Clinicians at Duke University Hospital are some of the first to implant a bioengineered blood vessel into a human patient. The vein was developed by Duke spinoff Humacyte.
The surgery is part of a larger phase 1 clinical trial on 20 patients with end-stage renal disease that Duke researchers are spearheading. The vessels are being implanted into the arms of the subjects to help with performing hemodialysis, and the researchers will be closely following up to analyze the safety and durability of the new grafts.
Current options have drawbacks. Synthetic vascular grafts are prone to clotting, leading to frequent hospitalizations, and harvesting veins from the patient’s own body involves a separate procedure, with the risk of infection and other complications.
If the bioengineered veins prove beneficial for hemodialysis patients, the researchers ultimately aim to develop a readily available and durable graft for heart bypass surgeries, which are performed on nearly 400,000 people in the United States a year, and to treat blocked blood vessels in the limbs.

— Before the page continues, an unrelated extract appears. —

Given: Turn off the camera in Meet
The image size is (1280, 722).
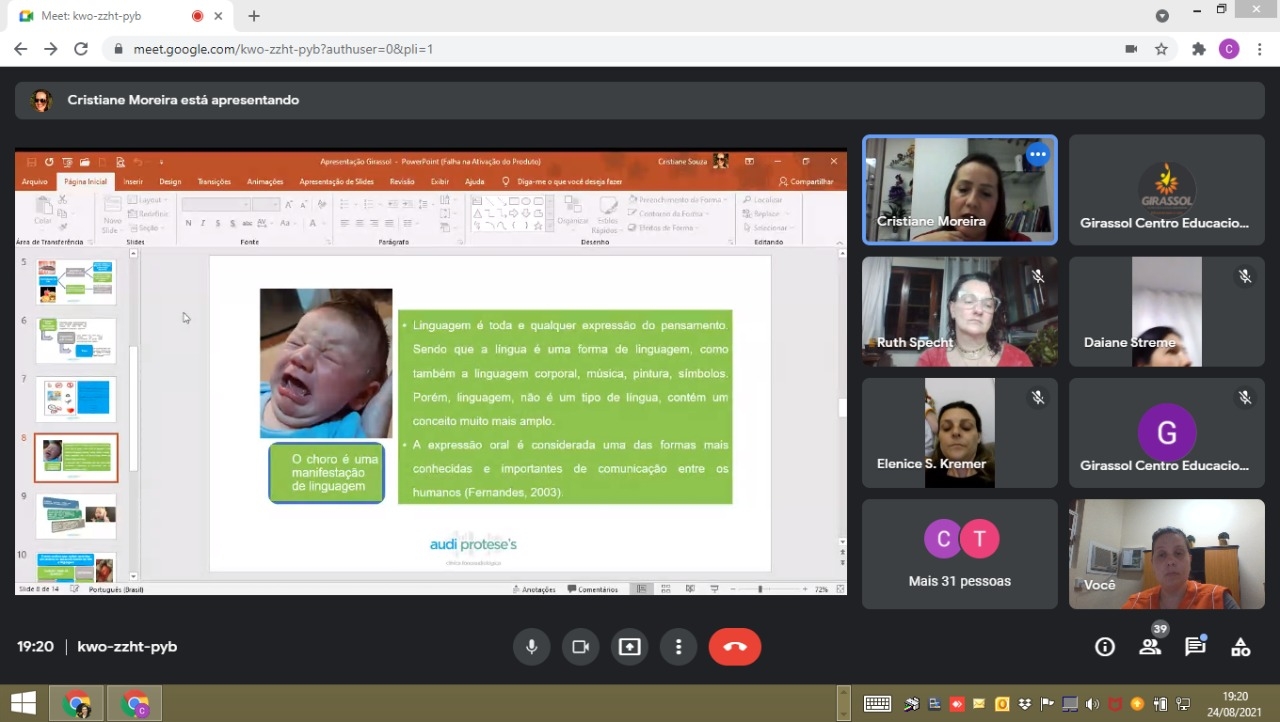Looking at the screenshot, I should [580, 647].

Overcoming setbacks and frustrations, the researchers notched numerous advancements, starting with the biodegradable mesh as the scaffolding for the veins. The mesh, easily manipulated into any shape, is formed into a blood vessel of varying lengths and widths.
When seeded with smooth muscle cells, the mesh gradually dissolves as the cells grow in a special medium of amino acids, vitamins and other nutrients. One key improvement, which strengthens the bioengineered tissue, is a pulsing force introduced during the growth process, in which the nutrients are pumped through the tube in a heartbeat rhythm to build the physical properties that are similar to native blood vessels.
After a couple of months, a life-like vein results.
Using donated human tissue to seed the tubular matrix, they wash the resulting vein in a special solution to rinse out the cellular properties, leaving a collagen structure that does not trigger an immune response.